GAWAT? Israel Gemetar Lihat Teknologi Rudal Iran: Satu Langkah Lagi Jadi Hulu Ledak Nuklir!

Abdurahman | 21 April 2026, 21:17 WIB
GAWAT? Israel Gemetar Lihat Teknologi Rudal Iran: Satu Langkah Lagi Jadi Hulu Ledak Nuklir!
Rudal milik Iran, satu langkah lagi jadi Hulu Ledak Nuklir (Foto: Times of Islamabad)

Dunia internasional kini berada di ambang kecemasan tinggi. Intelijen dan pakar militer Israel mulai blak-blakan mengenai ancaman nyata yang datang dari Teheran. Bukan lagi sekadar gertakan, teknologi rudal Iran disebut telah mencapai level yang memungkinkan mereka meluncurkan serangan nuklir dalam waktu singkat.

AKURAT BANTEN – Situasi di Timur Tengah semakin mencekam. Laporan terbaru mengungkapkan bahwa kemajuan teknologi rudal Iran telah membuat para petinggi militer di Tel Aviv waspada penuh.
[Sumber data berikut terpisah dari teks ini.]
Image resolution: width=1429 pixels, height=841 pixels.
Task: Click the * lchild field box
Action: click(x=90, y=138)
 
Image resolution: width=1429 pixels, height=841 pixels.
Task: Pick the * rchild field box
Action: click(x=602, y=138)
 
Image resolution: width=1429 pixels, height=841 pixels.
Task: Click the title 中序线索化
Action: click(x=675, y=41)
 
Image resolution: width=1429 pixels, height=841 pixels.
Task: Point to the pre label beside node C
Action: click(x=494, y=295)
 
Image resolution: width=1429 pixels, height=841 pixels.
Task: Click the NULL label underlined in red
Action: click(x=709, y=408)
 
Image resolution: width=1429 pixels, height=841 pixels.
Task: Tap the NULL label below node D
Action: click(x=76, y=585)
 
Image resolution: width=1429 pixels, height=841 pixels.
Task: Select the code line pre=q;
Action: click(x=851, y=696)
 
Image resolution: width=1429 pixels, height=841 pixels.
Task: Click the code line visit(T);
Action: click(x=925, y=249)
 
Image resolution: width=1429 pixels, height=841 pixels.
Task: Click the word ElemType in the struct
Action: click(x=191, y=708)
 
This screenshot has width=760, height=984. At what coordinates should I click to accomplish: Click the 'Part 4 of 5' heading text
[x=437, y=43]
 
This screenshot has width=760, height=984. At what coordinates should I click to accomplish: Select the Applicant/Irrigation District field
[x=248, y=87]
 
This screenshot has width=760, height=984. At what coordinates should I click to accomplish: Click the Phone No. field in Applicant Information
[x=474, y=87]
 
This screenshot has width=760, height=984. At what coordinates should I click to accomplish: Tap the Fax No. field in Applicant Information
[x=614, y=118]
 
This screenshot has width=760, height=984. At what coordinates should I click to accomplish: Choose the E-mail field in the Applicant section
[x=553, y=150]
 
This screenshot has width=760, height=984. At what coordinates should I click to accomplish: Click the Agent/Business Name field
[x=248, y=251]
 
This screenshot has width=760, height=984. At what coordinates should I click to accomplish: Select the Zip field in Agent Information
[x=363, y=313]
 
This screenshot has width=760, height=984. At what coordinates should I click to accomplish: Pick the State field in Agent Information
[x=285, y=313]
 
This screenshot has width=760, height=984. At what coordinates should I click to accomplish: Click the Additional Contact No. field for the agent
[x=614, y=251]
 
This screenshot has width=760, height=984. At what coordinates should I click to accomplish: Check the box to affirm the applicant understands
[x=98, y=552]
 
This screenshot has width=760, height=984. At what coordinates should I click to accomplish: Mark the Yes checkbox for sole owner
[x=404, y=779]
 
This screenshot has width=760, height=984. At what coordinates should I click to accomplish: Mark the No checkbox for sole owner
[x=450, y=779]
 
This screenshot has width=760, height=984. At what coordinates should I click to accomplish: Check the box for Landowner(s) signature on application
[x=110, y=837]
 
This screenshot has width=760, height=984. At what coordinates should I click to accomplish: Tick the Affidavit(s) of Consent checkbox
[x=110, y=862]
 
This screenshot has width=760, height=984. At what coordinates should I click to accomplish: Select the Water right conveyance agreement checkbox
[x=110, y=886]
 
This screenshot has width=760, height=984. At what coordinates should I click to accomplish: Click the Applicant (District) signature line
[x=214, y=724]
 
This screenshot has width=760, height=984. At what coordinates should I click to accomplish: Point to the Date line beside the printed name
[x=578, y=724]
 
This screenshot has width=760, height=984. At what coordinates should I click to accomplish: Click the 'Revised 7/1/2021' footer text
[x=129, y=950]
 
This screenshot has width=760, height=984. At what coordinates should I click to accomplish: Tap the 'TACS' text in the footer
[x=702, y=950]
Fokus utama kecemasan ini bukan hanya pada jumlah rudal yang dimiliki Iran, melainkan pada kemampuan teknis rudal tersebut untuk membawa hulu ledak nuklir yang mematikan.

Baca Juga: Netanyahu 'Shock'! Apa yang Dilakukan Tentara Israel Hancurkan Patung Yesus Kristus dengan Palu Godam, Picu Amarah Dunia!

Teknologi yang Tak Terbendung

Tal Inbar, seorang pakar kebijakan kedirgantaraan terkemuka dari Israel, mengungkapkan fakta yang menggetarkan.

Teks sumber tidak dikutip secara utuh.